Health Reform Officials Review Single-Payer Financing Documents
Officials from Vermont’s Office of Health Care Reform reviewed the documents that led to Governor Peter Shumlin’s decision to stop the state’s move to a single-payer system, a decision Shumlin called the biggest disappointment of his political career.
The Office of Health Care Reform on Tuesday released the 61-page financing report for Green Mountain Care, Vermont’s single-payer system, and the supporting documents related to the development of that proposal. The plan called for an 11.5 percent payroll tax and an income tax separate from the one the state already has of up to 9.5 percent.
On Wednesday health care reform officials reviewed with reporters the financing report, modeling data and documents that led to the governor’s decision.
Chief of Health Care Reform Lawrence Miller said they were working toward recommending the plan until December. “We didn’t get new data at the end, we got new analysis. It aggregated a number of data issues that we knew were difficult and made it really visible and starkly clear. You know, if we were able to come in on a system basis at a better spot with higher federal participation I think this is something that we would’ve recommended. I really feel that the transition risks though at this point in time are just overwhelming and a substantial amount of more work needs to be done.”

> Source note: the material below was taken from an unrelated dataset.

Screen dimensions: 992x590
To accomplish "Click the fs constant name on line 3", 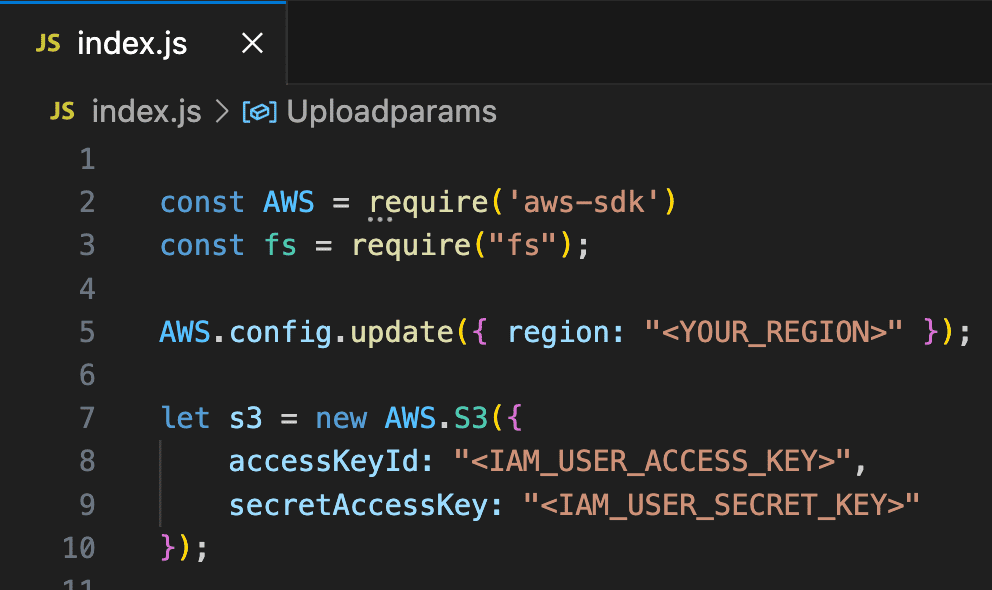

Miller adds that the federal government is the primary stumbling block in the state’s effort to implement universal health care. “Will the federal government ever get to the point where you’ve got all the chess pieces? I think I was very clear since coming into this role that I view the federal relationship as the biggest risk. Not just what they would contribute financially, but the rules and regulations and laws within which we have to work.”
Numerous simulations were run and Deputy Director of Health Care Reform - Finance Michael Costa explained some of the technical details. “There’s really two things at play here. One is your projected general fund revenue available for the state is down. That puts pressure on your general fund transfer to Medicaid. The other issue is the Green Mountain Care model. You’re at a different place with your tax base for the Medicaid. Green Mountain Care is a program that only applies to people under 65 years old. And so you have a different tax base. And so for the first time we’re projecting what income looks like for people under 65 and then we’re getting economic downgrades that are saying income tax collections are growing even slower. So you have both a problem in your state Medicaid revenue and a problem in public income. And so those two are working together to create some real headwinds for your economic modeling.”

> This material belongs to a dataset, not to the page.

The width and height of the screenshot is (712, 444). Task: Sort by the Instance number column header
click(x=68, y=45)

While the state is backing off the effort to move to single-payer, Director of Health Care Reform Robin Lunge says much can be salvaged and learned from the report and modeling that has been completed if the state decides to move forward again. “Between 2012 and now we have figured out a lot of answers to a lot of really, really hard problems. Those would include is there a way to have federal tax deductiblity for a publically financed state based system? The answer is yes. We did not know that in 2012. Nobody else has figured that out. We can reuse all of the benefits development work that we had done. This is hard to do as a state because you need to work within about four to six different federal laws. We’ve figured out a path through those federal laws. What you would need to do is update the data and rerun both the cost estimates and the micro-simulation analysis because that’s the kind of thing that changes over time.”
Governor Peter Shumlin announced on December 17th that he was dropping the proposal due to the tax increases he said are too big for the state to absorb.